Non sarà facile, perchè ormai anche il cinema è 'globalizzato' e ogni anno ci sono (per fortuna!) tantissimi titoli importanti provenienti da tutto il mondo a contendersi la prestigiosa statuetta. Una volta la lotta per l'Oscar come 'miglior film in lingua originale' (questa la dizione 'ufficiale') era circoscritta tra noi, i francesi, gli spagnoli e gli svedesi (che avevano Bergman). Oggi invece le frontiere si sono davvero allargate e negli ultimi anni abbiamo visto premiare film di molte cinematografie ritenute erroneamente 'minori' ma certo vitalissime (Austria, Danimarca, Sudafrica, Olanda...). Meglio davvero così!
Emanuele Crialese
Ma, a prescindere da questo, la domanda (ovvia) è: Terraferma era davvero il miglior candidato possibile per rappresentare il nostro paese? Difficile dirlo, anche perchè le 'logiche' e i gusti hollywoodiani spesso sono molto, molto distanti dai nostri, e quindi è sempre un terno al lotto individuare i film che potrebbero funzionare bene oltreoceano e scaldare i cuori dei giurati dell'Academy. Tuttavia, lo dico qui adesso sperando ovviamente di sbagliarmi, a me la scelta di Terraferma non convince. E vi spiego perchè.
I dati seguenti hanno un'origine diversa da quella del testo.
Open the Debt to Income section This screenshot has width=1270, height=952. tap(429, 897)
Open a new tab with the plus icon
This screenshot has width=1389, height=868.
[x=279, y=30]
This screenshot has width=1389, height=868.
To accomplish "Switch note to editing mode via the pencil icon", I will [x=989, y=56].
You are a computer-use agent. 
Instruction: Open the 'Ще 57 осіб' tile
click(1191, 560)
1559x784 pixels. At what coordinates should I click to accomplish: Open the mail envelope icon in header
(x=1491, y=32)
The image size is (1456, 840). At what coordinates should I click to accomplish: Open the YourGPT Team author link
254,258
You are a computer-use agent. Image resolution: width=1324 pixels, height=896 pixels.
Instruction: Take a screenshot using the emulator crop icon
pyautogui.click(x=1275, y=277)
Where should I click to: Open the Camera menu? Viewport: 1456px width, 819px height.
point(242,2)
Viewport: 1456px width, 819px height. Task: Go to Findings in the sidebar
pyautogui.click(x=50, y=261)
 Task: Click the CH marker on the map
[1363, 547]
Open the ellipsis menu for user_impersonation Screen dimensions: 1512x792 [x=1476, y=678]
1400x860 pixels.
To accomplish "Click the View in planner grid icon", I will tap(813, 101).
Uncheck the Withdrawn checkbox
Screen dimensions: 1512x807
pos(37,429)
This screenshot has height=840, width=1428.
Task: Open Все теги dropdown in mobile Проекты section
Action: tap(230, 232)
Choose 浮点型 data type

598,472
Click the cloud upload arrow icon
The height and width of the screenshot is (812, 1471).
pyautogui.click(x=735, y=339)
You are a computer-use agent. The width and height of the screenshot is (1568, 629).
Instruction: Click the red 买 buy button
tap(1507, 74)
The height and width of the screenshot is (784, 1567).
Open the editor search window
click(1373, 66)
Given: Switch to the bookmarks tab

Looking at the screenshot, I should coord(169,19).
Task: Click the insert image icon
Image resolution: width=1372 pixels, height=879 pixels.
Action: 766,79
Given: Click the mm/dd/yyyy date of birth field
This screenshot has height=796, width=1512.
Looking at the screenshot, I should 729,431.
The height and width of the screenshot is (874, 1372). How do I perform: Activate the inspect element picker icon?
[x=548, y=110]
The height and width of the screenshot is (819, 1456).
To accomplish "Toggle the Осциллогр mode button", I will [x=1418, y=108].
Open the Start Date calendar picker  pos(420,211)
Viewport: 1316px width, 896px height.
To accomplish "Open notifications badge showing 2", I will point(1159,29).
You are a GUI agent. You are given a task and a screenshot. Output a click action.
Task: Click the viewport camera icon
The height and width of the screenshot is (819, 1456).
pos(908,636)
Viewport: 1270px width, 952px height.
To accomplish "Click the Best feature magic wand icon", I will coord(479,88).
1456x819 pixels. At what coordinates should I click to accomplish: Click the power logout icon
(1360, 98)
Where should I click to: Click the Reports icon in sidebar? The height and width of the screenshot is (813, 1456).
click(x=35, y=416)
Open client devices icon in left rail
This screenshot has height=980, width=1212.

Il primo motivo è di natura squisitamente artistica. Terraferma non è certamente il miglior film italiano dell'anno, nel modo più assoluto. E non è nemmeno il miglior film di Crialese. Inutile girarci intorno: il premio 'veneziano' è stato attribuito soltanto per ragioni politiche (la Rai, presente in forze al Lido, doveva pur vincere qualcosa) ma gli applausi degli addetti ai lavori sono stati abbastanza fiacchi. E, per contro, nemmeno nelle sale il film ha fatto sfracelli ai botteghini, lasciando gli spettatori piuttosto freddi. Crialese è un buon regista ma fa sempre lo stesso film, e questa volta se n'è accorto anche il pubblico.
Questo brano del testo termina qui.